7. The expansion card according to claim 6 wherein said inverter comprises a transistor.

8. The expansion card according to claim 6 wherein: said first logic gate comprises an OR gate; and said second logic gate comprises an OR gate.

9. The expansion card according to claim 1 wherein: said first circuit consists of a first integrated circuit; and said second circuit consists of a second integrated circuit.

10. The expansion card according to claim 1 wherein: said switch comprises an optoisolator.

11. The expansion card according to claim 1 wherein: wherein said first interrupt input is coupled to said expansion card connector.

12. A method of switching between two PCMCIA circuits that are present in a single PCMCIA card, the method comprising: while operating a first PCMCIA circuit, receiving an interrupt; in response to said interrupt, changing a signal level on a card detect pin for a predetermined period of time; during said predetermined period of time, decoupling said first PCMCIA circuit from a connector of said single PCMCIA card and coupling a second PCMCIA circuit to said connector; and operating said second PCMCIA circuit.

13. The method according to claim 12 wherein changing said signal level on said card detect pin for said predetermined period of time comprises disconnecting said card detect pin from a ground plane.

14. The method according to claim 12 further comprising: after said predetermined period of time holding said first PCMCIA circuit in a reset state.

Description:

FIELD OF THE INVENTION

The present invention relates generally to expansion bus cards. More particularly the present invention relates to multifunction expansion bus cards

BACKGROUND

The advent of the personal computer brought the impact of the information age directly to the populace at large. One feature that made the personal computer the great success that it has been is the provision of an expansion bus which allows for augmenting the functionality of personal computers by adding hardware such as sound cards, high performance video cards, and various types of data communication hardware. The expansion bus allows hardware to be upgraded and functionality to be added without having to replace the entire computer.

Laptop personal computers make computer use even more convenient by allowing computers to be taken wherever their owner might require their use. Students and business travelers especially benefit from laptop portability. As laptop computers became more popular, the need for an expansion bus for laptops computers became evident. To meet this need the Personal Computer Memory Card International Association (PCMCIA) card standard was developed. A variety of types of cards including Ethernet network interfaces, dial up modems, memory cards were developed using the PCMCIA card standard.

In order to increase the functionality of laptop computers without increasing there size (so as to maintain user convenience) it is desirable to provide PCMCIA cards that have two or more functions in a single PCMCIA card. The PCMCIA standard itself contemplates a logical design of multiple function PCMCIA card involving, inter alia, a super Card Information Structure (CIS) that mediates and allows transitioning between the multiple functions. However, such a logical design suggests a tightly integrated electronic designs for the two circuits. Designing a tightly integrated electronic multifunctional PCMCIA circuit requires a large investment of human resources and time. Given the rapid pace at which technical developments need to reach the market in order to be competitive, long delays and expenditures are undesirable. It would be desirable to provide multifunction PCMCIA cards that use available single function PCMCIA integrated circuits or IP cores, and require a limited amount of additional circuitry to mediate between multiple functions.
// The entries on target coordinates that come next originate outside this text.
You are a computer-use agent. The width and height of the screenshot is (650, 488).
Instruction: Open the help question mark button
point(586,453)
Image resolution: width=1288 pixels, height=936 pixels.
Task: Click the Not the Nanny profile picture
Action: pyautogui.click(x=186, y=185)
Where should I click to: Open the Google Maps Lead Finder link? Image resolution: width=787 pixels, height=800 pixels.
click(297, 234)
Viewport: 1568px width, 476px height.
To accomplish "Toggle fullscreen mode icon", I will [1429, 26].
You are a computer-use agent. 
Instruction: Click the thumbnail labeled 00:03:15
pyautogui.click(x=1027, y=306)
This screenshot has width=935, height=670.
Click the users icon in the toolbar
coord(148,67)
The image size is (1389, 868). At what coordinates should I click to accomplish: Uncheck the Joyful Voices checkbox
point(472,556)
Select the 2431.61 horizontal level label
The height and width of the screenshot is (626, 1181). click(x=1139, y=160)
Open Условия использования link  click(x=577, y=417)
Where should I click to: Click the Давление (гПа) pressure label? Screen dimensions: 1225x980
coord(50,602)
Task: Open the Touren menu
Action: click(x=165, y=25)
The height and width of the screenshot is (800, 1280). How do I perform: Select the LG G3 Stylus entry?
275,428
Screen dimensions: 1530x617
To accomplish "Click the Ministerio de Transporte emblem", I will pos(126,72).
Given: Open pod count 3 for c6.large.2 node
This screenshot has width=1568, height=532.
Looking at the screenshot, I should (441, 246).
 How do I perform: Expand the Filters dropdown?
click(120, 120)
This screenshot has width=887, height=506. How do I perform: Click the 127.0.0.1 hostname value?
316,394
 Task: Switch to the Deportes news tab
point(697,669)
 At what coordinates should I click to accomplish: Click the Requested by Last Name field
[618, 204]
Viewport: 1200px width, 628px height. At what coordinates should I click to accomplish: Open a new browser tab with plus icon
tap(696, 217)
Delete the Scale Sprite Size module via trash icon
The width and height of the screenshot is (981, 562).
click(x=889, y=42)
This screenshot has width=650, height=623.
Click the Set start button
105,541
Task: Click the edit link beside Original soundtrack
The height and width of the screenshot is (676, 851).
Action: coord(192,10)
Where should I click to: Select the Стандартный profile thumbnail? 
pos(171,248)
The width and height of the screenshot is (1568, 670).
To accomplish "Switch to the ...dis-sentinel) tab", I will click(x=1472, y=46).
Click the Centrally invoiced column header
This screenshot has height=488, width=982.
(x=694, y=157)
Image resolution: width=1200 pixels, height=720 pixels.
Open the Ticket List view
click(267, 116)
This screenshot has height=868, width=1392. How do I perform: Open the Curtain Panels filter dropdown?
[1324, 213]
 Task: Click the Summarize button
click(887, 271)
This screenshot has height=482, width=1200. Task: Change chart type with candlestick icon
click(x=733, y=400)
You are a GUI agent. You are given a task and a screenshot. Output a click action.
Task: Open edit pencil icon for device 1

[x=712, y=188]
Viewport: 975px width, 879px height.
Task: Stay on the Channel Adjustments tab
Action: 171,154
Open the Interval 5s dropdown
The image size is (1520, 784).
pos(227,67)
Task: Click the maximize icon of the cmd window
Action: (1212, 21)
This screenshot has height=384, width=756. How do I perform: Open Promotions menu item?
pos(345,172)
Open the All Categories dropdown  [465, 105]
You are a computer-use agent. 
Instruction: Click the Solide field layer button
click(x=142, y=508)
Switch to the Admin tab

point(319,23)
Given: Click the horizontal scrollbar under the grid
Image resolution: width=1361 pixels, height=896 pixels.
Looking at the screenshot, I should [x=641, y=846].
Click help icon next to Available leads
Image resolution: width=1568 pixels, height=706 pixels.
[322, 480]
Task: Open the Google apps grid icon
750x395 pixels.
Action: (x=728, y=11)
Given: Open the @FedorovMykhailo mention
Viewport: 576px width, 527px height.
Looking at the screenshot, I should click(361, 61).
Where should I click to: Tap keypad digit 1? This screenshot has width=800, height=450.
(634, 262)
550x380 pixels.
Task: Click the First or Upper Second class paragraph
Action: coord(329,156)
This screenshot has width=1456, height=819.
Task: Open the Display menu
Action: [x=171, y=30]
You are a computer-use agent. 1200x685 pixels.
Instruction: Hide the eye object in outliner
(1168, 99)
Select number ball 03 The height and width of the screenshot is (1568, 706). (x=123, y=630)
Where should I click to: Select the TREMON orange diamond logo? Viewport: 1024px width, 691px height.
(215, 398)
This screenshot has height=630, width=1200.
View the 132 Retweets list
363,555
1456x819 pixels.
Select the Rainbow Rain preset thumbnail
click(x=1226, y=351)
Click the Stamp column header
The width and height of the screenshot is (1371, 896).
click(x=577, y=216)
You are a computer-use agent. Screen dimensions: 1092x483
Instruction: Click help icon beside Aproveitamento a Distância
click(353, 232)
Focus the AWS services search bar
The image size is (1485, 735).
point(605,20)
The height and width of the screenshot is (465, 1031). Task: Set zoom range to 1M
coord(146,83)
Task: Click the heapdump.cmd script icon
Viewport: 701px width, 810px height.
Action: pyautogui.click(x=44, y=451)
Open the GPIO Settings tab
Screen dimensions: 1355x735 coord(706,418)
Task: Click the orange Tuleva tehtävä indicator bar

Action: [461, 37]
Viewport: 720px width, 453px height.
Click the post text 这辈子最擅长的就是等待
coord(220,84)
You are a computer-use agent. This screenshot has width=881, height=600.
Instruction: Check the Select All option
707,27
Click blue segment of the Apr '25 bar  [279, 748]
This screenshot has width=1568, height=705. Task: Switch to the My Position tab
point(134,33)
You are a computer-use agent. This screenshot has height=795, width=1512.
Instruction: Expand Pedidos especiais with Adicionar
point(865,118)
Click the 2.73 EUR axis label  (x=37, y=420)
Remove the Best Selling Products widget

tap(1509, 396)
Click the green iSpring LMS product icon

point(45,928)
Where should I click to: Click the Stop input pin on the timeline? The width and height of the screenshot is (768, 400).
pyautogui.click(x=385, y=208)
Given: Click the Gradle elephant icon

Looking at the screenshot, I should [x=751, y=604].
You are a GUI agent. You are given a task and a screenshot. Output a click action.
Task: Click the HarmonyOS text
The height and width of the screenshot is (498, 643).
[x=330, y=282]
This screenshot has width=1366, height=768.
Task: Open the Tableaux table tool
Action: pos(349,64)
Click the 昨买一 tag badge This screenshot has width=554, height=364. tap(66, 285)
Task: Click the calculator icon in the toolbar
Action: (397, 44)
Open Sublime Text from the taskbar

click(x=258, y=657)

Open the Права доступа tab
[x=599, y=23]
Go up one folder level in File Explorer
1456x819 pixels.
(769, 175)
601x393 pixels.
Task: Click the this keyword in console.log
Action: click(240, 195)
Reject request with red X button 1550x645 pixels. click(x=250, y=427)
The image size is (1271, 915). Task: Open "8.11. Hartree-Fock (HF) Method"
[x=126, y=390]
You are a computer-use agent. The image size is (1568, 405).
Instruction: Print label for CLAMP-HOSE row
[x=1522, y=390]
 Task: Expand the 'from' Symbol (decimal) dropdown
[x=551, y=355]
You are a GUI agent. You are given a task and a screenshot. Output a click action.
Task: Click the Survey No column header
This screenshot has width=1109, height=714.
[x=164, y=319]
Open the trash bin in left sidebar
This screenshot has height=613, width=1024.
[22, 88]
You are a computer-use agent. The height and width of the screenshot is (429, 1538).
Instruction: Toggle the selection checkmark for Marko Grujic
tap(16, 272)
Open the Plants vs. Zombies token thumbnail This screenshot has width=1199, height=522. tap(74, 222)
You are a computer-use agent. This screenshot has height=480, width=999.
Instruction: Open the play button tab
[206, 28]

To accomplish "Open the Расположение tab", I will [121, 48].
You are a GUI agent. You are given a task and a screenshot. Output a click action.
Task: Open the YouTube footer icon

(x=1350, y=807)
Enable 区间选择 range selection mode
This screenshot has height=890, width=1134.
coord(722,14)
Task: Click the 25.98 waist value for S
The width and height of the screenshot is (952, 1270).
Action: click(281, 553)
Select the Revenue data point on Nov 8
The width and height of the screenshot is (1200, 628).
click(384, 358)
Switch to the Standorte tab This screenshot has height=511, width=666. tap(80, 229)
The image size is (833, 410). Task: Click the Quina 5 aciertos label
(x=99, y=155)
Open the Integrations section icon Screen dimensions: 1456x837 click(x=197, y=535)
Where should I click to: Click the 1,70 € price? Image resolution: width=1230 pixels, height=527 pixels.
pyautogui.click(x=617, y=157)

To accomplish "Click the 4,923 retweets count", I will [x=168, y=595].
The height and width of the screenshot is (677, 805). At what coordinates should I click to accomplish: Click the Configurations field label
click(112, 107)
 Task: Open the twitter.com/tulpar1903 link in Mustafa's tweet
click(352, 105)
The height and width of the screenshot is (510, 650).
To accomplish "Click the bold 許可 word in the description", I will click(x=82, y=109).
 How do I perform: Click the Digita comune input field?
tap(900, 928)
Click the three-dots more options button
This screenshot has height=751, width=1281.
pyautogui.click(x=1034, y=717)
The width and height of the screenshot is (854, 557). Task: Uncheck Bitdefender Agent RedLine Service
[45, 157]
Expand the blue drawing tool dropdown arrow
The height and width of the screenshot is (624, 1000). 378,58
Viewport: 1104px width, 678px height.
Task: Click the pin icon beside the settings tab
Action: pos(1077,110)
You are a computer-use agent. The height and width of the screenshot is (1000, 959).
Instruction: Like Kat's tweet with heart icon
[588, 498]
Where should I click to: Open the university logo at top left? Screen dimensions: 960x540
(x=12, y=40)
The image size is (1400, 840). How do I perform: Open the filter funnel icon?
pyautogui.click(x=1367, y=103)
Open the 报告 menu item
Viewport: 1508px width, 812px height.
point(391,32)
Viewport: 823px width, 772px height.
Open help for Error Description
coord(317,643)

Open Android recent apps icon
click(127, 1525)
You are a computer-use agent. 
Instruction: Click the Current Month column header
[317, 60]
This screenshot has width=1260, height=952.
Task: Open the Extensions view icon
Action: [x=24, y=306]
BRIEF DESCRIPTION OF THE FIGURES

The accompanying figures, where like reference numerals refer to identical or functionally similar elements throughout the separate views and which together with the detailed description below are incorporated in and form part of the specification, serve to further illustrate various embodiments and to explain various principles and advantages all in accordance with the present invention.

FIG. 1 is an example of a host system for use with PCMCIA cards in accordance with some embodiments of the invention;

FIG. 2 is an example of a multifunction PCMCIA card in accordance with some embodiments of the invention;

FIG. 3 is a first flowchart showing the operation of a PCMCIA card enabler program of the host shown in FIG. 1 in accordance with some embodiments of the invention;

FIG. 4 is a second flowchart showing the operation of a software application program that runs on the host shown in FIG. 1 and that uses multiple functions of the multifunction PCMCIA card in accordance with some embodiments of the invention; and

FIG. 5 is a third flowchart showing the operation of the multifunction PCMCIA card.

Skilled artisans will appreciate that elements in the figures are illustrated for simplicity and clarity and have not necessarily been drawn to scale. For example, the dimensions of some of the elements in the figures may be exaggerated relative to other elements to help to improve understanding of embodiments of the present invention.

DETAILED DESCRIPTION

Before describing in detail embodiments that are in accordance with the present invention, it should be observed that the embodiments reside primarily in combinations of method steps and apparatus components related to improved multifunction PCMCIA cards. Accordingly, the apparatus components and method steps have been represented where appropriate by conventional symbols in the drawings, showing only those specific details that are pertinent to understanding the embodiments of the present invention so as not to obscure the disclosure with details that will be readily apparent to those of ordinary skill in the art having the benefit of the description herein.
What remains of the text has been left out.